Problem set:
1 > Copy the stretch of the passage on language in technology education from "Technology education is" through "and subject content.".
2 > Extend the passage on language in technology education, picking up right after its final sentence.

Document extract:
━━━━━━━━━━━━━━━━━━━━━━━━━━━━━━
Present your proposed design to the customer. You want to give the customer the confidence that it is a good design, so you may want to use designers’ words and phrases. It does help the customer to understand that you know what you are doing.
Look at the picture of a newly designed foldable, lightweight rollator. You are going to describe the entire design process that led to this new model, using the box below.
Firstly the designer investigated problems with existing rollators. He went to talk to ………..
He then wrote down the program of requirements, which he divided into two categories, namely ……………. and ………….
The reader will note that in this specific case the task has no direct function within the students’ design task. This was done in order to help the students to make the transfer of knowledge of design concepts, from the context of their own design task to other contexts. The example, however, serves to show how written language production was facilitated.
The teacher’s guide contains a few suggestions on how to give students feedback on their production of typical subject language. It also encourages teachers to expect high standards on this aspect of their work.
Use of contexts
At the level of the entire text, references are made to different contexts where design concepts are involved (see previous examples). Furthermore, new concepts are embedded in the context of the students’ own design task, thereby allowing them to derive meaning from contextual and experiential cues. At the level of sentences and words, explicit attention is given to the different meaning of a word in different contexts.
The word design is frequently used in daily life. Write down three sentences with the word design.
The word design sometimes refers to just the shape (form) of an object. At other times it refers to the function as well. What does the word design refer to in the next sentences?
The design of the cell phone I am going to buy is really flashy and cool.
The design of the new cell phone makes maximum use of new technologies such as high bandwidth.
My customer was happy with the design of the mp3-player holder.
Technology education is a contested field that is claimed by those who look at it as mostly hand work, rule-driven, serving the needs of industry and those who favor a more academic and philosophical approach (Dakers, 2006). Many teachers and students belief that technology education should be about doing rather than about thinking. Language, particularly in written form, is much more strongly associated with thinking than with doing. It was therefore clear from the onset that the teachers as well as the students had to be helped to understand the entanglement of language and subject content.
Although the first version of the booklet and the teacher’s guide did stress the importance of language pedagogy, it became clear during the trial that Tom was hesitant to adopt the suggested teaching strategies. He complained that there was too much thinking before the doing, which would put students off. When we reviewed our own work, we could only agree with his criticism. We had proposed a design pedagogy whereby students had to establish the requirements for the design and engage in a lot of academic work, partly language related, before they could start making their design. Since the materials needed to be prototypical with regard to language sensitive technology teaching, we decided to adapt the design pedagogy, rather than the language pedagogy. At the beginning of the project an ‘inspiration table’ was introduced, which now allowed students to start ‘thinking with their hands’ right away (Kimbell, 2004).
━━━━━━━━━━━━━━━━━━━━━━━━━━━━━━
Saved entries
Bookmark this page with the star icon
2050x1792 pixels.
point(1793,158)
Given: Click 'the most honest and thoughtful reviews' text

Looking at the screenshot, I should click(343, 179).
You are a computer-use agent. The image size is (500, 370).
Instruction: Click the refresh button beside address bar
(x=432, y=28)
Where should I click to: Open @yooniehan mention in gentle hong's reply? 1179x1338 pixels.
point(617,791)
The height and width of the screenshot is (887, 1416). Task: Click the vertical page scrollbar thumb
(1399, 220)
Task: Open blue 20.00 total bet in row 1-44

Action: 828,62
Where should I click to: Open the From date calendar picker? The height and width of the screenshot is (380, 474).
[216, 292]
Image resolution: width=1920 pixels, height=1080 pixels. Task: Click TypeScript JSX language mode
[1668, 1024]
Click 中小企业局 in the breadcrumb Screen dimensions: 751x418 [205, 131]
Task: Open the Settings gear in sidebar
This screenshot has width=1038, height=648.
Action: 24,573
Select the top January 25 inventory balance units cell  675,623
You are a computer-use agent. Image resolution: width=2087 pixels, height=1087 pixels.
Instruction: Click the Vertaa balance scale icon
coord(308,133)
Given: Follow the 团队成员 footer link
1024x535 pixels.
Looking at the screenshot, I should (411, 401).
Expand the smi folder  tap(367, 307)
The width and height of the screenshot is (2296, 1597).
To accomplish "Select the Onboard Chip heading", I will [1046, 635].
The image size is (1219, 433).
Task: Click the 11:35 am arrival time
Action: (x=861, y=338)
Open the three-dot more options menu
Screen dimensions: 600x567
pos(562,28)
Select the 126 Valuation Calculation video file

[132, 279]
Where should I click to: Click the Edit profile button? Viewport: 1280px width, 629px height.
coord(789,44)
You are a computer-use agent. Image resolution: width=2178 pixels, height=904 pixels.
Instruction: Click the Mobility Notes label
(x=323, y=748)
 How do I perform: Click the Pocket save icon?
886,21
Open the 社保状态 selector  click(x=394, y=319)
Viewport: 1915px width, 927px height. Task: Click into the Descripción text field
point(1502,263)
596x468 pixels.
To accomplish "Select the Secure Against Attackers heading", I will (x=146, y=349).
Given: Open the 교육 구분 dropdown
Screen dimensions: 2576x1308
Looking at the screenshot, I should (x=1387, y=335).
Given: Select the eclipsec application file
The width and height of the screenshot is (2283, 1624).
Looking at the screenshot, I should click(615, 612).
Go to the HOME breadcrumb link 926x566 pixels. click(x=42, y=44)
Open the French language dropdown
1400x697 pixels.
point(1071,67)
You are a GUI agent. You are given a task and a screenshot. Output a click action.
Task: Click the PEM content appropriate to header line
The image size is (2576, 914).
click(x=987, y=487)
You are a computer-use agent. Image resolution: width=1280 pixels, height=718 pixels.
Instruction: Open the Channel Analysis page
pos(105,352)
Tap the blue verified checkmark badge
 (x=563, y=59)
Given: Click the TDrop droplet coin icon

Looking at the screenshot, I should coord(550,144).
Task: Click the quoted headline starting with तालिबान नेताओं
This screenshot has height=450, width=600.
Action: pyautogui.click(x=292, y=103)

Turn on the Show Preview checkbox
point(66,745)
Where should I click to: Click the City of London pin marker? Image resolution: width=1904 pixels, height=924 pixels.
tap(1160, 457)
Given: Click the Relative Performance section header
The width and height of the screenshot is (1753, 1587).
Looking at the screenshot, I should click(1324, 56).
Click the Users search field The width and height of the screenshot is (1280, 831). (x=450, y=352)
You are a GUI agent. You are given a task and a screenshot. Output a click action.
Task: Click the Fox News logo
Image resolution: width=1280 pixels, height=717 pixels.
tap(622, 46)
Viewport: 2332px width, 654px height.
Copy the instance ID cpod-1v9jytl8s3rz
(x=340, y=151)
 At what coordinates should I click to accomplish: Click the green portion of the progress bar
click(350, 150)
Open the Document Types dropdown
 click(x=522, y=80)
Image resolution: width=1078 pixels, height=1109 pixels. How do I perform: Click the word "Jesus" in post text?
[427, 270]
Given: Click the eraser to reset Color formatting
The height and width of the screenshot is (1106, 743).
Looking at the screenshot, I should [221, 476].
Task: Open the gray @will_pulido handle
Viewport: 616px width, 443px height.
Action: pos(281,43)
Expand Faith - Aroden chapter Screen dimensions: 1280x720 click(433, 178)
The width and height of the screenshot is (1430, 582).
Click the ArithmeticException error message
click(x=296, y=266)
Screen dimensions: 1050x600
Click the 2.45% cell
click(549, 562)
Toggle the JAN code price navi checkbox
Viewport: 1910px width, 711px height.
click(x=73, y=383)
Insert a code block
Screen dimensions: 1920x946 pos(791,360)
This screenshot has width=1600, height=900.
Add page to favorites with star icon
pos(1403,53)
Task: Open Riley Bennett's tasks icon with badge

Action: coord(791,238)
━━━━━━━━━━━━━━━━━━━━━━━━━━━━━━
Answers to each task:
1 >
Technology education is a contested field that is claimed by those who look at it as mostly hand work, rule-driven, serving the needs of industry and those who favor a more academic and philosophical approach (Dakers, 2006). Many teachers and students belief that technology education should be about doing rather than about thinking. Language, particularly in written form, is much more strongly associated with thinking than with doing. It was therefore clear from the onset that the teachers as well as the students had to be helped to understand the entanglement of language and subject content.

2 >
During a number of discussions with the researcher, Tom said that he began to understand the importance of what we were trying to achieve. Whether this shift in attitude could be achieved without such discussions remains unclear, but we nevertheless decided to enhance our work with more explicit attention to the importance of subject-based used of language, not only for a designer but for anyone who engages with technology.
In order to address the students without needing the teacher as an intermediate, we also decided to incorporate a comic video into the lessons, in which a television cook is trying to explain how to prepare a Christmas dinner without using any jargon at all (“you take that stuff and chop it up with a special thing and then you put it into one of these things” )
Example from teacher’s guide
At the end of the project, students should understand the entanglement of design skills and language skills. However, they will not automatically make the transfer to contexts where technological skills and knowledge are less apparent. The teacher can help to achieve this transfer with Socratic dialogue, involving different technological contexts. Possible starting points are:
A gardener is asked to redesign a garden of an old couple. He first visits the customers to have a look at the old garden, to talk about their wishes and to try to get the job. What could happen if the gardener uses excessive technical language? What could happen if he uses no technological language at all?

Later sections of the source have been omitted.